Subreddits and users

Acquire one community or one account: the torrent-first sub path, the API user path, the date and type filters, and the info subcommands.

For a single subreddit or a single account, the full-history bulk torrents are the wrong tool: you would download terabytes to keep a sliver. The entity path acquires just one community or one person and imports it to the same Parquet store the bulk path uses.

A community: arctic sub

arctic sub golang

sub pulls a community's full history. It is torrent-first: arctic checks the per-subreddit torrent bundle, and if the community is in it, downloads that file directly.
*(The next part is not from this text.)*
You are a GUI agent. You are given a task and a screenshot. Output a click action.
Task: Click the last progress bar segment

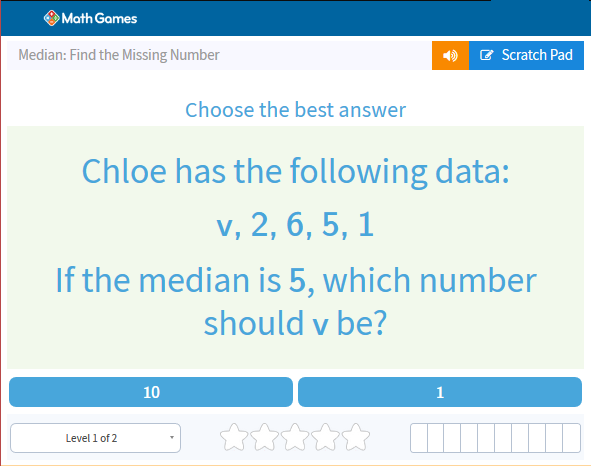(x=572, y=438)
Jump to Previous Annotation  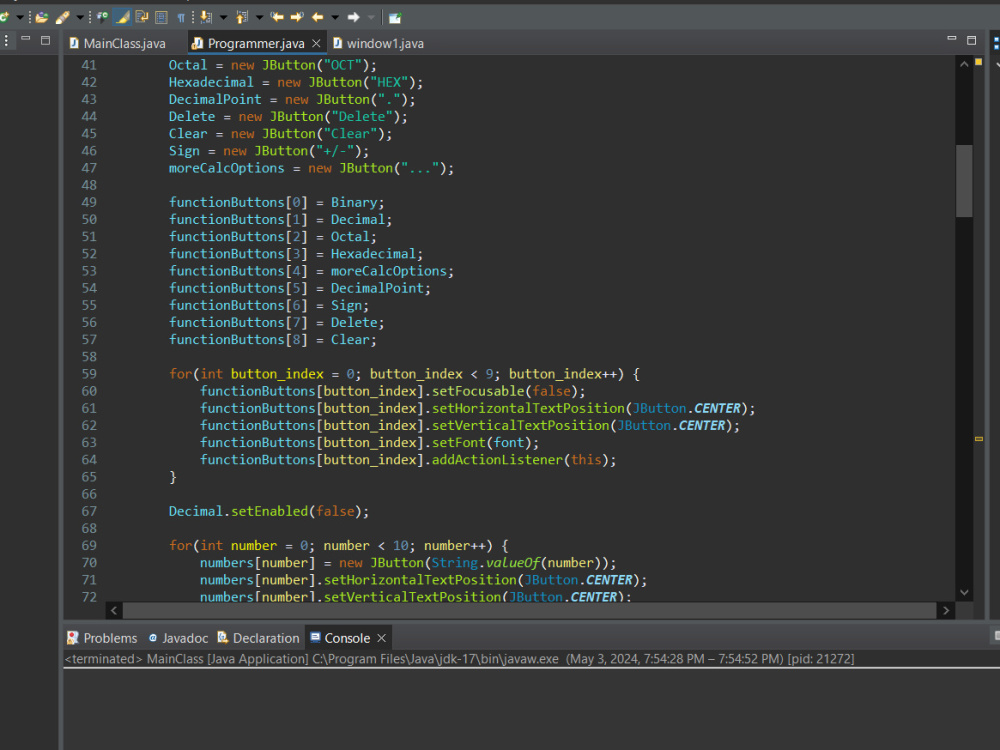click(242, 17)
If the community is not in the bundle, or the catalog check fails, it falls back to streaming the records from the Arctic Shift API, page by page, at the rate the service asks for. It prints which path it took on stderr, so you can see whether r/golang came from a torrent or the API.

The argument is forgiving about prefixes: golang, r/golang, and /r/golang all resolve to the same community.

Force the API

To skip the torrent check and go straight to the API, pass --api. This is the path to use for a small or new community that is unlikely to be in the bundle, or when you want the API's exact date bounds rather than a whole torrent file:

arctic sub golang --api --after 2024-01-01

Type and date filters

Narrow what you pull with --kind and a date window. --kind takes comments, submissions, or both (the default). --after and --before take a date as YYYY, YYYY-MM, or YYYY-MM-DD:

arctic sub golang --kind submissions
arctic sub golang --after 2020-01-01 --before 2021-01-01
arctic sub golang --kind comments --after 2024

The date bounds apply on the API path, which serves an exact range; the torrent path brings the whole community file and you filter at query time.

Download without importing

--no-import downloads the data but skips the Parquet conversion, which is useful when you want the raw .zst or JSONL to feed something else:

arctic sub golang --no-import

An account: arctic user

arctic user spez

user pulls one account's full history. There is no per-account torrent, so this always goes through the Arctic Shift API. It takes the same --kind, --after, --before, and --no-import flags as sub, and the same forgiving argument: spez, u/spez, and /user/spez all resolve to the same account.

arctic user spez --kind comments --after 2023-01-01

What you hold: the info subcommands

Both commands carry an info subcommand that reports what is imported locally for one entity:

arctic sub info golang
arctic user info spez

Each prints one row per record type with the shard count, row count, byte size, and the first and last dates covered. The counts come from the Parquet footers, so it is a metadata read and does not scan the row data. If nothing is imported for that entity, it exits with code 3 (no data).

Query what you acquired

Once a community or account is imported, read it back with query. A u/ prefix or --user tells query to read the argument as an account; everything else is read as a subreddit:

arctic query golang --contains generics
arctic query spez --user --kind comments -n 50

See the querying guide for every filter.

Where it all lands

Per-entity imports live under the data directory, keyed by kind and name, with the index recording each one. Point the data directory elsewhere with --data-dir or ARCTIC_DATA_DIR. The API path sends a default User-Agent you can override with --user-agent, and honors --timeout for each request. See configuration.